I don't actually need a phone alarm to brush my teeth. I brush my teeth. But the point is that I've used my phone alarms quite a lot to trigger new habits, not always, but especially in the early days to get a habit going. But there is one particular area where I've used a phone alarm every single day now for years. And it's to define how I want to be showing up in certain areas of my life. And I think about my life across my health, wealth and relationships. And I'm using this as a little story, a little example of how you could use triggers and phone alarms in particular, to start showing up in a better way to cue certain habits. So what I use in this example is I use my phone alarms to trigger a way of being across those three areas that I previously mentioned in life, my health, my wealth, or my work and relationships.
So at 6:30 A.M. the first alarm on my phone goes off and it says world fitness champion and that's to cue that identity, that persona, that version of me, who's going to go to the gym. And it changes the way, it forms this habit of me showing up with a lot more conviction, a lot more confidence, a lot more determination because I'm cuing that version of me. It's creating this habit of showing up more strongly, all because I've simply come up with a little phrase and put that on my phone as an alarm to cue that version of me. Second alarm for me goes off at 9:00 A.M. It says world's best coach, similar sort of thing to kind of cue that version of me, to create that habit of showing up with my work as strongly and as confidently as possible.
And then the last alarm that I have on my phone is at 6:30 P.M. It says world's best husband and father to prompt the question, well, how would the world's best husband and father walk through that door right now? As my work day is coming to an end that I'm transitioning to home life, I want to cue the habit of showing up as my best.
Speaker 2: Key point.
Eric Partaker: In the book, The Top Five Regrets of the Dying, the number one regret was I wish I had allowed myself to be happier and we don't want to have that regret in our lives.

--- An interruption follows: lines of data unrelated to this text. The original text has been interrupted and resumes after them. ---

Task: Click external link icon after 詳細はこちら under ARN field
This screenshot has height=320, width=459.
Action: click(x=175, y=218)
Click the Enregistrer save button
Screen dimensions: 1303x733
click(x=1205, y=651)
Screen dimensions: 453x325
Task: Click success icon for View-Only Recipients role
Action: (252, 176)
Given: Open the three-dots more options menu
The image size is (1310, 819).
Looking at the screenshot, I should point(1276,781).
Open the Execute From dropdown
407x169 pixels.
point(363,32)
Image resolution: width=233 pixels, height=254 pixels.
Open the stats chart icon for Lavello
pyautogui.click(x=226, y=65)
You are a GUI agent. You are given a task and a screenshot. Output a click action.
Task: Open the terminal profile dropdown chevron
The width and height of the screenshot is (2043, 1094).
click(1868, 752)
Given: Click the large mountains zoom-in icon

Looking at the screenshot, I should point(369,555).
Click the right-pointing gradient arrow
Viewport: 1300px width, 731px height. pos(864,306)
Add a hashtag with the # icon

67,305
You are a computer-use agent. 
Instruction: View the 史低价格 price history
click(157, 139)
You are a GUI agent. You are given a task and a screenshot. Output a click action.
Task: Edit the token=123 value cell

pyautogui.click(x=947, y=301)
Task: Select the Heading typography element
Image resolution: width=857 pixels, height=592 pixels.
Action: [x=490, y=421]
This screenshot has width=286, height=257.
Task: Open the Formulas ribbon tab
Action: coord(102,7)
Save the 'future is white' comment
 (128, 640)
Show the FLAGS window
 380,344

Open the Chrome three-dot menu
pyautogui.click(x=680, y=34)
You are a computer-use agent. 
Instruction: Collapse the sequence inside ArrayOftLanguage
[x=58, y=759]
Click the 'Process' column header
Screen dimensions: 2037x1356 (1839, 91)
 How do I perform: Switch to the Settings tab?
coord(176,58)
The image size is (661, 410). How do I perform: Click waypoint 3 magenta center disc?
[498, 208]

So what are the two things that you can do on a daily basis? Number one, get into the habit of, as your feet touch the floor in the morning and as you're standing out of bed, just simply say the phrase to yourself, today is going to be a great day. I know that sounds silly and simple, but believe me when you say that to yourself as a first thing to the start of your day, it makes you smile slightly and takes your day on a totally different trajectory. Now, to help remember that you might put that up as a piece of paper somewhere near you, as you're getting out of bed, but start each day simply by saying, as your feet touch the floor, today is going to be a great day and notice what happens to your mood from the morning thereafter.
The second thing that we can be doing on a daily basis is that the end of the day ask ourselves, did I do my best to be happy today and score yourself one to 10 on the answer. A 10 is you did your absolute best to be as happy as you could in the day. You couldn't have been happier in the context of that day, of course. And a one is, oh, I don't want to be around you, you part just hating everything. Do these two techniques, one on the front end, today's going to be a great day, one on the backend, ask yourself one to 10, did I do my best to be happy today? And you will see a shift in your happiness day after day. And the happier we are, the more fulfilling lives.